Some might note that businesses and consumers seem to be adopting the use of artificial intelligence chatbots faster than they have adopted the internet, smartphones, social media, e-commerce, smartphones or search.
That partly results from the fact that physical infrastructure often takes longer to deploy than a new software app; new habits have to be built and content richness also often takes time to create.
There was only so much users could do with 56 kbps internet connections, compared to broadband. Smartphones once were primarily useful to use email “on the go.” But that’s a far more limited value proposition than “internet in your pocket or purse.”
Also, content-based apps including social media or search take some time to create vast libraries of content as well as network effects that have “most of the people I care to interact with on this site.”
AI chatbots have some advantages, already. “No incremental cost” for casual use means there is not a price barrier.
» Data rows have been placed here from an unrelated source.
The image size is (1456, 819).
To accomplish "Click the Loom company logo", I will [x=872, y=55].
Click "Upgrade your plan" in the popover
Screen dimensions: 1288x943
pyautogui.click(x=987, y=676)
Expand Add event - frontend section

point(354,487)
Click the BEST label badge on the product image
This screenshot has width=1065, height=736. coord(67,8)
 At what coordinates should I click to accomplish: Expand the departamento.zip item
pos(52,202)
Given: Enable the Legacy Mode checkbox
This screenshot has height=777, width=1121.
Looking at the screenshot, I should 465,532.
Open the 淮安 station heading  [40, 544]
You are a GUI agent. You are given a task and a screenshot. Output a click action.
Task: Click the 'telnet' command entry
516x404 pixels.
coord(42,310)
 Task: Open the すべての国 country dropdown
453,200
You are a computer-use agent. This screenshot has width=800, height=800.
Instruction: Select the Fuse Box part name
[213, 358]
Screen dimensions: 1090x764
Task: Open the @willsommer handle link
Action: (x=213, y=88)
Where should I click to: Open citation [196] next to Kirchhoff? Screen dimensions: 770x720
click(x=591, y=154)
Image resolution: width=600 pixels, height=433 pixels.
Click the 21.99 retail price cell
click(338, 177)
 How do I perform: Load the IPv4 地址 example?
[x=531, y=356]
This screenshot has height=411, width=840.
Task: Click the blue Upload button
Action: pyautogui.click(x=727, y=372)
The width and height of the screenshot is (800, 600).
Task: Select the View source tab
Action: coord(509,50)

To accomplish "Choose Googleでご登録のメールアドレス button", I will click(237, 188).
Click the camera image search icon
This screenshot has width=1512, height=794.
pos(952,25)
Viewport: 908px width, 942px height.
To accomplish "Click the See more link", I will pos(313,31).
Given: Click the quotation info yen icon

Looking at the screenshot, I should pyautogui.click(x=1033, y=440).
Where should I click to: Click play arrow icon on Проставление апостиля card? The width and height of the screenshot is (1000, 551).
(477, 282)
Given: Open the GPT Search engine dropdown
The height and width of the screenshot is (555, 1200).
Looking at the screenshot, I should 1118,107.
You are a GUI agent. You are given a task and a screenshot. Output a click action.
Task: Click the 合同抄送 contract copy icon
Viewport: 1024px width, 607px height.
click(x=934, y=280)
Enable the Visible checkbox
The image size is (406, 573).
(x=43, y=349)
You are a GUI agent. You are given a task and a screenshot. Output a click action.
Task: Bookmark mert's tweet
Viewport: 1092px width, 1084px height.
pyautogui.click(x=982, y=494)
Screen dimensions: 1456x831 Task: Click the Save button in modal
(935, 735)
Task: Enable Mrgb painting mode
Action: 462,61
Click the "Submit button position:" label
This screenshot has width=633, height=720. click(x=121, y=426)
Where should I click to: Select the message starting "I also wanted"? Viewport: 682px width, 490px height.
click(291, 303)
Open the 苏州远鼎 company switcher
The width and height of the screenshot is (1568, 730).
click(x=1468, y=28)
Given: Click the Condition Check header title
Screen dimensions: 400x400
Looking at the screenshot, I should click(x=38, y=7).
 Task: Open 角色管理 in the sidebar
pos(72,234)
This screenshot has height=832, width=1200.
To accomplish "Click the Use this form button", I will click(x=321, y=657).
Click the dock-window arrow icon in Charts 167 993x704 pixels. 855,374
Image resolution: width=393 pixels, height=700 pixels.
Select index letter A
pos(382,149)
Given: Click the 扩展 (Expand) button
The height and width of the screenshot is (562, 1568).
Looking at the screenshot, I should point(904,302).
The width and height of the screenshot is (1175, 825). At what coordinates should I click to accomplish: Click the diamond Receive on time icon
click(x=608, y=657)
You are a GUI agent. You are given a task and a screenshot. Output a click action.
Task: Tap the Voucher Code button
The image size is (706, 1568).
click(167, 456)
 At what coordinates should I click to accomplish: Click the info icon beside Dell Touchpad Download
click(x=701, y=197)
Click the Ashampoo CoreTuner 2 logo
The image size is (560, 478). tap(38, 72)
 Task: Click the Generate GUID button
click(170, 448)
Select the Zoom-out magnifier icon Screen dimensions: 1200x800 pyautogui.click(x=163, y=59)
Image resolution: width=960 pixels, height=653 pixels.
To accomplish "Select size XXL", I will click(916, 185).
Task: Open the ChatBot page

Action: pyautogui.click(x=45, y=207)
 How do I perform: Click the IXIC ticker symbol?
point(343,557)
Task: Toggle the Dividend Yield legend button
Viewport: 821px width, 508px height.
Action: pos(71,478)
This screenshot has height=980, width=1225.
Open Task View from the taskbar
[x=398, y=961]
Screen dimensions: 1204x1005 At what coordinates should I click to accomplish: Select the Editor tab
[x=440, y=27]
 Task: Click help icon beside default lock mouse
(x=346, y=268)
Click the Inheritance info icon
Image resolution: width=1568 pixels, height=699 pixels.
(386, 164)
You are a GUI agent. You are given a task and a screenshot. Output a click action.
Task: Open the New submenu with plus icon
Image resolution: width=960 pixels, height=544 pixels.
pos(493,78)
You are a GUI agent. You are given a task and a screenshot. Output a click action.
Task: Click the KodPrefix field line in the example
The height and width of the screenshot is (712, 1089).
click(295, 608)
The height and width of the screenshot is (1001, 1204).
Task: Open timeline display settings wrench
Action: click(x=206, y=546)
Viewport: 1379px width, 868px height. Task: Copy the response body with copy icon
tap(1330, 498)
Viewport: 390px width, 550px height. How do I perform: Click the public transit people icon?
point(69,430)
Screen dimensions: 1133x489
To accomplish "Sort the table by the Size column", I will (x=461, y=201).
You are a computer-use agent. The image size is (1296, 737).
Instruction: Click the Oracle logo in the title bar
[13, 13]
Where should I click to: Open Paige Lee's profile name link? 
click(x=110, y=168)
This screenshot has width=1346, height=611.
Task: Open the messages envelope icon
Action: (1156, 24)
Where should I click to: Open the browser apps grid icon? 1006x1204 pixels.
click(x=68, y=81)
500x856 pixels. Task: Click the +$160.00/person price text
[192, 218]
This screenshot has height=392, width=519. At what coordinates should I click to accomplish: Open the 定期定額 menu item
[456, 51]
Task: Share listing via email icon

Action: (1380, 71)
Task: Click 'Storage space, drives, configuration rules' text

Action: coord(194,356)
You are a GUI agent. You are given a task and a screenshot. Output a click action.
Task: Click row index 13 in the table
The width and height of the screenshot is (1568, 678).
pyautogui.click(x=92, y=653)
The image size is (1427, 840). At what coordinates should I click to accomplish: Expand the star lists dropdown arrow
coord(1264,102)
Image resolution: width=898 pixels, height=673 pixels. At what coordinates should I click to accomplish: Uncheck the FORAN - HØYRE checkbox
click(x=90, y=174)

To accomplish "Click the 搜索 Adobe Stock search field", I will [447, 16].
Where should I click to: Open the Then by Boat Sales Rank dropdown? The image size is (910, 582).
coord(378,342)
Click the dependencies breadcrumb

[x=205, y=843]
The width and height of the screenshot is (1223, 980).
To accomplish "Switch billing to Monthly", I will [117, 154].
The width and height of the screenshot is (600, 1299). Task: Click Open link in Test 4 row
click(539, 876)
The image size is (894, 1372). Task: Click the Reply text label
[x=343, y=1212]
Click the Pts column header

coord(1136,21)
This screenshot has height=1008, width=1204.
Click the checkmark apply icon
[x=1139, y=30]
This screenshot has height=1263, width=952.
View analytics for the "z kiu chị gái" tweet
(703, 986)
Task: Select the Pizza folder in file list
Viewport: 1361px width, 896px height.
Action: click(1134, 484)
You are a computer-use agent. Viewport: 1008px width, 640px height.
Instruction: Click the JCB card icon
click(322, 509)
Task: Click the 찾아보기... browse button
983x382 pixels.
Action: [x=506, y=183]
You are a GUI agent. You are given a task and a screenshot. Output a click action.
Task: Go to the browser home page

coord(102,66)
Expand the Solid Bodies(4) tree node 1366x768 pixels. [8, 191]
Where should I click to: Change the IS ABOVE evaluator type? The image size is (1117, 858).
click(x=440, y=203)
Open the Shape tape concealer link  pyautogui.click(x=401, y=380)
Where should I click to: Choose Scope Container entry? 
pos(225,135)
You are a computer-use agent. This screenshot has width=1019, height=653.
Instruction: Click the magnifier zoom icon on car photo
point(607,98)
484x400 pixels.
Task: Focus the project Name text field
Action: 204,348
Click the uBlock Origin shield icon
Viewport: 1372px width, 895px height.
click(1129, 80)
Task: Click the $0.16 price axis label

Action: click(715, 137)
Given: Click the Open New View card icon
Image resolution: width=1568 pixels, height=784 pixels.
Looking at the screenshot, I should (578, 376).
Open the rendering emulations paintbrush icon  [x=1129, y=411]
Also, the ability to provide “answers” in better ways than the results of search means the use case is obvious and immediate.
Also, little technical expertise is required for a person to use an AI chatbot.
And new habits can be adopted on the existing infrastructure (both network and device). That might be seen in the early adoption and mainstream use of important new technologies, where it often took a decade or more for “most people” to use the new technologies.
It might also be hard to say for certain, but perhaps there also is some significant element of business leaders' concern about failing to adopt AI quickly enough, given prior experience with earlier waves of technology.
At the moment, the concern seems most logical in content-based (video, audio, text, education and learning, consulting, research, “advice” roles) or software development roles, as AI tools seem poised to displace some amount of human activity and roles.